Let me be clear: this is not because my husband is one of those sitcom-type men who can’t figure out how to work the toaster. My husband is wonderful. He works, he parents, he plays, and he is the best writer I know. He is far more accepting of my faults than I am of his, and he loves me unconditionally.

So the fact that I am harder on him than any other person is something I’ve thought about a lot. And, obviously, have tried to change. I don’t like that I notice and dwell on every common offense committed. That I can’t turn a blind eye or a deaf ear to dirty socks or a snippy comment on a tough day. That I can’t say, like I do for perfect strangers, “it’s okay, I understand you’re under stress right now.” That I am unable to extend easy forgiveness to the love of my life.
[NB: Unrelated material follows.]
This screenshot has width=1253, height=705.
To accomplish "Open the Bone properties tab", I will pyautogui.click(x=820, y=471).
I think I’ve finally figured out why this is: I do not recognize, other than intellectually, that we are not the same person. Now, I don’t mean we have an unhealthy co-dependent relationship. Far from it. What I mean is that I assign to him the unhealthy, perfectionist expectations that I place on myself that so many women fall victim to. If I cut someone off on the freeway, I might spend the next hour internally yelling at myself for being so thoughtless. If I say something inconsiderate, I might dwell on it for a week. I berate myself for every thing I should have done better or differently, that “should have” been perfect but wasn’t.

And because we are married, because “husband and wife become one,” I extend unhealthy and unrealistic expectations to my husband that I would never extend to anyone else, other than myself. Realizing the root of the problem won’t make me try any harder to correct it—I already try as hard as I can to “fix” this part of me. This is, of course, a Catch-22. I will feel like an imperfect failure if I can’t change my perfectionist mindset, yet I shouldn’t expect perfection because no one is perfect.
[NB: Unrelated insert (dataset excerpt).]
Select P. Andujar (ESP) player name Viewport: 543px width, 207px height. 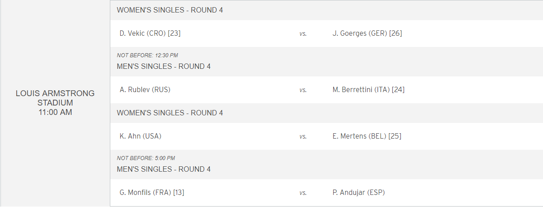point(359,192)
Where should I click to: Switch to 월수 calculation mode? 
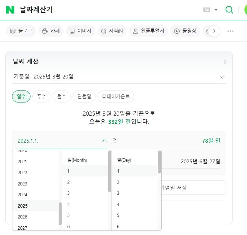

I’ve never believed that intentions are what matter: actions and results are what matter. But there does come a point where we reach the end of our own abilities. Today in church the pastor said that within all of us are places where we know ourselves to be nothing except for the grace of God. I wonder if this is one of my places. I hope not. I want to feel, deeply and sincerely, that the softened (not lowered) expectations I have of others should also apply to my husband and me.